QuEST-Kit · TysonRayJones · Jun 2, 2026 · Apr 24, 2026 · Apr 24, 2026 · May 4, 2026
diff --git a/CMakeLists.txt b/CMakeLists.txt
@@ -161,6 +161,7 @@ option(
 )
 message(STATUS "Custom communicator support is turned ${QUEST_ENABLE_SUBCOMM}. Set QUEST_ENABLE_SUBCOMM to modify.")
 
+
 # GPU Acceleration
 option(
   QUEST_ENABLE_CUDA
@@ -184,6 +185,20 @@ option(
 message(STATUS "AMD GPU acceleration is turned ${QUEST_ENABLE_HIP}. Set QUEST_ENABLE_HIP to modify.")
 
 
+# GPU Performance Tuning
+# (We do not print this value when configuring CMake as it is for advanced users only)
+
+set(quest_tpb_description # (the games we play for multi-line set() strings!)
+  "The default number of threads per block QuEST will use when offloading to a GPU. Set to 128 by default. "
+  "Must be a multiple of 32 (on NVIDIA GPUs) or 64 (on AMD GPUs). Can be overridden at executable launch "
+  "via an environment variable of the same name, or during runtime via a corresponding API setter function."
+)
+set(QUEST_DEFAULT_NUM_GPU_THREADS_PER_BLOCK 128 
+  CACHE STRING
+  "${quest_tpb_description}")
+mark_as_advanced(QUEST_DEFAULT_NUM_GPU_THREADS_PER_BLOCK)
+
+
 # Deprecated API
 option(
   QUEST_ENABLE_DEPRECATED_API
@@ -197,9 +212,15 @@ option(
   "Whether to disable compile-time warnings ordinarily triggered by use of the deprecated API. Turned OFF by default."
   OFF
 )
-message(STATUS "Disabling of deprecated API warnings is turned ${QUEST_DISABLE_DEPRECATION_WARNINGS}. Set QUEST_DISABLE_DEPRECATION_WARNINGS to modify.")
+message(STATUS 
+  "Disabling of deprecated API warnings is turned ${QUEST_DISABLE_DEPRECATION_WARNINGS}. "

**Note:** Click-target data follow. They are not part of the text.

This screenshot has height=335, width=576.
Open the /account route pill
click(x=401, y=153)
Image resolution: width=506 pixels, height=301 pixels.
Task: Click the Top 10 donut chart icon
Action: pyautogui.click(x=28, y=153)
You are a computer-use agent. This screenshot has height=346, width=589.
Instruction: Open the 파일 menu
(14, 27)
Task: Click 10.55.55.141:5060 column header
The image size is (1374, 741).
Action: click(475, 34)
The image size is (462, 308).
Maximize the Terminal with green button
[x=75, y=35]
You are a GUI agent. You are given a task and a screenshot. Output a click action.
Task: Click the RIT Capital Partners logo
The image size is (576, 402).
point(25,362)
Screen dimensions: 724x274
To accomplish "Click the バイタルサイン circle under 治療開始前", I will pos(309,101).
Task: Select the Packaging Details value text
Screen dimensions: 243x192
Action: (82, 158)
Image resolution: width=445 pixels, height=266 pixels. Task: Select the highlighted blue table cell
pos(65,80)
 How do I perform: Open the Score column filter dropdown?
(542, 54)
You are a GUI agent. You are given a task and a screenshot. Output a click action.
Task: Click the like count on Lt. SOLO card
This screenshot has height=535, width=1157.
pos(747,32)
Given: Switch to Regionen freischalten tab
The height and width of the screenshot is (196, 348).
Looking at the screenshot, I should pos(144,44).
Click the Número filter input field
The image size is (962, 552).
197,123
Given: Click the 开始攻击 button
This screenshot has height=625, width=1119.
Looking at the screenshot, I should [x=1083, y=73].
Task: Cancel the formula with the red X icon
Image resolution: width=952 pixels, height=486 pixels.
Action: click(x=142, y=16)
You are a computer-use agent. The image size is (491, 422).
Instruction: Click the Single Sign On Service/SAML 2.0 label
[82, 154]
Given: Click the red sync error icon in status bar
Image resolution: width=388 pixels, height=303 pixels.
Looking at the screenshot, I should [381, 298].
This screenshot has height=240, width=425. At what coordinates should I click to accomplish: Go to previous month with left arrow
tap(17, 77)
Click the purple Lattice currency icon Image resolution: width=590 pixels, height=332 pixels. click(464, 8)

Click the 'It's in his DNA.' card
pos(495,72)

+  "Set QUEST_DISABLE_DEPRECATION_WARNINGS to modify."
+)
 
 option(QUEST_INSTALL_BINARIES "Whether to include example and user binaries in the install." OFF)
+if (QUEST_INSTALL_BINARIES)
+  message(STATUS "Including example and user binaries in the install (if built).")
+endif()
 
 
 
@@ -222,10 +243,12 @@ if (QUEST_ENABLE_CUQUANTUM AND NOT QUEST_ENABLE_CUDA)
   message(FATAL_ERROR "Use of cuQuantum requires CUDA.")
 endif()
 
+
 if (QUEST_ENABLE_SUBCOMM AND NOT QUEST_ENABLE_MPI)
   message(FATAL_ERROR "Distribution must be enabled to make use of a user-defined communicator for QuEST.")
 endif()
 
+
 if(WIN32)
 
   # Force MSVC to export all symbols in a shared library, like GCC and clang
@@ -243,6 +266,37 @@ if(WIN32)
 endif()
 
 
+# validate numTPB even when GPU not compiled
+if (QUEST_ENABLE_HIP)
+  set(quest_warp_size 64)
+  set(quest_gpu_model "AMD GPUs (via HIP)")
+else()
+  set(quest_warp_size 32)
+  set(quest_gpu_model "NVIDIA GPUs (via CUDA), or when not targeting GPUs")
+endif()
+math(EXPR quest_tpb_remainder "${QUEST_DEFAULT_NUM_GPU_THREADS_PER_BLOCK} % ${quest_warp_size}")
+if ((NOT (quest_tpb_remainder EQUAL 0)) OR NOT (QUEST_DEFAULT_NUM_GPU_THREADS_PER_BLOCK GREATER 0))
+  message(FATAL_ERROR
+    "QUEST_DEFAULT_NUM_GPU_THREADS_PER_BLOCK was set to ${QUEST_DEFAULT_NUM_GPU_THREADS_PER_BLOCK}, "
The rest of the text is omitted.